Menyuntikkan energi kehidupan Shaman ke dalam tubuh seseorang yang tengah sekarat akibat lubang menganga di rongga perutnya sama sekali tidak akan sanggup membangkitkannya kembali.
'Paling banter, dia hanya akan bertransformasi menjadi sesosok roh jahat gentayangan.'
Jika situasinya berkembang menjadi seperti itu, jauh lebih baik membiarkannya mati dengan tenang.
Rem sangat memahami hukum alam tersebut, sehingga ia memilih untuk tidak ikut campur secara gegabah.
Si bajingan Ragna pun tengah terbaring sekarat di ranjang sebelahnya.
Pandangan mata Rem sempat tertuju sejenak ke arah Ragna sebelum akhirnya kembali tertunduk.

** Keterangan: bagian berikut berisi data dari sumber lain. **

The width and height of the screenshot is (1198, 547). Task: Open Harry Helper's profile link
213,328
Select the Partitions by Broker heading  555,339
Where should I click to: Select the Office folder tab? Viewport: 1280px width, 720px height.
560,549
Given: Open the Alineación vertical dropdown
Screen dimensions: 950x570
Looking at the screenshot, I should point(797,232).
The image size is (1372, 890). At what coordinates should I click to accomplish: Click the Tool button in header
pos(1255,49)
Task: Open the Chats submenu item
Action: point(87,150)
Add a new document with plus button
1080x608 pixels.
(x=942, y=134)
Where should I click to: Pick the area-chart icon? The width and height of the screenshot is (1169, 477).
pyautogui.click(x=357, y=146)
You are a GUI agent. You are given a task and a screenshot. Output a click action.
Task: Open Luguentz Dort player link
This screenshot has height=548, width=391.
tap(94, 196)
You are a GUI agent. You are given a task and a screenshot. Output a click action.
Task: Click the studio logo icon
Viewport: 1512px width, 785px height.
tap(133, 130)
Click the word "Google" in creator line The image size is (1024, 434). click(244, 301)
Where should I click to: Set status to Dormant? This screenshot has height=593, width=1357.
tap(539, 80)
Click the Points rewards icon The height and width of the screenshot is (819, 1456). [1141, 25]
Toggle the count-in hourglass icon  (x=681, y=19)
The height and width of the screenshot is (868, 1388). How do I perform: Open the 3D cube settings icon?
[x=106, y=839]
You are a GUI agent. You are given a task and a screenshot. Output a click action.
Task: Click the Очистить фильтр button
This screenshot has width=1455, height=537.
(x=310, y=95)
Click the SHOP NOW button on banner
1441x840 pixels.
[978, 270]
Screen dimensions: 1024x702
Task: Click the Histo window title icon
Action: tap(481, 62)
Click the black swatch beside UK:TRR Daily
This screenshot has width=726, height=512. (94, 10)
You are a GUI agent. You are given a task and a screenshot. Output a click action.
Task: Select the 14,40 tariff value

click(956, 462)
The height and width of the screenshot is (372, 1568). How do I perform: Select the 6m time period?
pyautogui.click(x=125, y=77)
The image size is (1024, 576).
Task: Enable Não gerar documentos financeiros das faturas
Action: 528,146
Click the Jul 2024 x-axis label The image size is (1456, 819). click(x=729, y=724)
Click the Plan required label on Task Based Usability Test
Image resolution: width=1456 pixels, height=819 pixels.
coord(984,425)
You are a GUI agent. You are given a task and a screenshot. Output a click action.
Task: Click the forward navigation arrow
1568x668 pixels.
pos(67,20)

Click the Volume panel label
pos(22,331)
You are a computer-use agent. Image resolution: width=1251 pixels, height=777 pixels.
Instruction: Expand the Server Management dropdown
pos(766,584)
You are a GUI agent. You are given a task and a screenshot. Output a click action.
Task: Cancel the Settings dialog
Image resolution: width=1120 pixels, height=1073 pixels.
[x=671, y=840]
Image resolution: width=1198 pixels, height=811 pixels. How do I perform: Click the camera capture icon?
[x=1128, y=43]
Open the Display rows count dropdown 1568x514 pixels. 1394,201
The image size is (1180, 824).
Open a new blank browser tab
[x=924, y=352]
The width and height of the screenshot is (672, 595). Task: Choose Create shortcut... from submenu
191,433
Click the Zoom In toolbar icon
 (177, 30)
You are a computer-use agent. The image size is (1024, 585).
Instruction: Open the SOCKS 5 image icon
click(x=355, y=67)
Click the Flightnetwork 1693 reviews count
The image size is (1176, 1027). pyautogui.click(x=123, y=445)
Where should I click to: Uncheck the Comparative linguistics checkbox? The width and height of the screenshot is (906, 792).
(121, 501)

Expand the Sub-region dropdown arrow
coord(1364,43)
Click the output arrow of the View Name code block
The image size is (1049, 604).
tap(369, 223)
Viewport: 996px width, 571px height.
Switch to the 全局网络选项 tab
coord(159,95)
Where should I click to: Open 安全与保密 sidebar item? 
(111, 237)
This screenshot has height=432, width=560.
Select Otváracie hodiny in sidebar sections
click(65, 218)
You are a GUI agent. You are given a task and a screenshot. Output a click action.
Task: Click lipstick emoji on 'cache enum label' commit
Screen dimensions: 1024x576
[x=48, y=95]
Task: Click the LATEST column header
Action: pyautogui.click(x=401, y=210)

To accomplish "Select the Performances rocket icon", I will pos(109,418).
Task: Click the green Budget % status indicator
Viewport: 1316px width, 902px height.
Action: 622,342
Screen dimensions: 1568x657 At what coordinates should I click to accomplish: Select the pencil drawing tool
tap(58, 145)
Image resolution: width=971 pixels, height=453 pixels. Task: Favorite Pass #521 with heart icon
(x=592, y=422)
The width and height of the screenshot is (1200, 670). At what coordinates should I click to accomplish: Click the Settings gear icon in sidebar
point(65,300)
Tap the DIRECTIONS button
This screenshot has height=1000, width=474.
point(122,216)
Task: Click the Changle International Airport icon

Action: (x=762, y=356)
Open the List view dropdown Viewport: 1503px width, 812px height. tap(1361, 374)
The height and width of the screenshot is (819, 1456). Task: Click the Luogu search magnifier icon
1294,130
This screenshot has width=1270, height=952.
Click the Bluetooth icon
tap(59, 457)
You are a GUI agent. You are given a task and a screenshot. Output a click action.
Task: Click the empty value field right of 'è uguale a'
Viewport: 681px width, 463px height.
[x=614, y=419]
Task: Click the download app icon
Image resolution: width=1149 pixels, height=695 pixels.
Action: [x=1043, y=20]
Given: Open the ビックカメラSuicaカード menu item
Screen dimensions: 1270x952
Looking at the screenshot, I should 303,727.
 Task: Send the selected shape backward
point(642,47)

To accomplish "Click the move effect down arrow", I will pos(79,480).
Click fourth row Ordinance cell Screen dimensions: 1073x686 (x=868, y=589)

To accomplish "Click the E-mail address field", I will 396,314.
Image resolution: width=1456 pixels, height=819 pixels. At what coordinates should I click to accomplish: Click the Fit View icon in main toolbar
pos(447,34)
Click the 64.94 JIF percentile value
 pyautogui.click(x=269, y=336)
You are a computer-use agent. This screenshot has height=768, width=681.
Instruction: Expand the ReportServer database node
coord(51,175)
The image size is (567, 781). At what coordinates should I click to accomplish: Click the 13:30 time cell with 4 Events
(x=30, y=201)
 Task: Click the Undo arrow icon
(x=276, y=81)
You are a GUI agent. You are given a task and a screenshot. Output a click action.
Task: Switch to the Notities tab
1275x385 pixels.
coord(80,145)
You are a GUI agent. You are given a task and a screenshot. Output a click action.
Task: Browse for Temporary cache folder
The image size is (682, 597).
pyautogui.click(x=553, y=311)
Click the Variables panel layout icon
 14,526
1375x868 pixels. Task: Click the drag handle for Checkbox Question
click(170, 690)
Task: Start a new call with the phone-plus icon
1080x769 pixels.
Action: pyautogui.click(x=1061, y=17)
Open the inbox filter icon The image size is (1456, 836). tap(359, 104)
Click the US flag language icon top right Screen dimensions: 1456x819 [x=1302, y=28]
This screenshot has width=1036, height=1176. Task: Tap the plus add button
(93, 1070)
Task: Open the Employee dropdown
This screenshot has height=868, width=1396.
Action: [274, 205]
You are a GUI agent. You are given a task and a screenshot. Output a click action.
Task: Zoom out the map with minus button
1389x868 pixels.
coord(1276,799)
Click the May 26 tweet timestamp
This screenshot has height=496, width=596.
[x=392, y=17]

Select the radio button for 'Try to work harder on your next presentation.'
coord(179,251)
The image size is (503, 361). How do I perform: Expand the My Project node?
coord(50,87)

Pemuda itu pun dipenuhi oleh bekas-bekas luka sayatan pedang di sekujur tubuhnya, tetapi luka-luka itu belum cukup parah untuk merenggut nyawanya dalam sekejap mata.
Yah, manusia biasa pasti sudah tewas sedari tadi, tetapi Ragna adalah monster yang diberkahi oleh vitalitas hidup yang meluap ruah di dalam tubuh ksatria mudanya.
Luka di perutnya memang tidak kunjung menutup akibat anomali yang ganjil, tetapi itu berarti ia masih sanggup bertahan murni mengandalkan kehendak jiwanya yang sekeras baja.
Maka bajingan bernama Ragna itu akan baik-baik saja.
Hanya sang Kapten seorang yang tengah berada di ambang jurang kematian abadi.
"Apakah kondisinya masih tetap sama?"
Krang melangkah masuk ke dalam tenda medis lalu melontarkan pertanyaannya.
"Untuk apa Anda repot-repot bertanya lagi, Baginda?"
Rem membalas bahkan tanpa menolehkan kepalanya.
Sikap bicaranya kepada seorang Raja penguasa sebuah negara memang sangat berantakan dan kasar, tetapi tak seorang pun di tempat ini yang akan mempermasalahkan hal tersebut.
"Anda sudah datang, Saudara Raja."
Audin pun melontarkan sapaan yang sama akrabnya.
Pria beruang itu tengah sibuk membersihkan genangan darah dan mengganti perban sembari memeriksa kondisi sang Kapten secara teliti.
Kain-kain perban itu telah berwarna merah menyala akibat rendaman darah.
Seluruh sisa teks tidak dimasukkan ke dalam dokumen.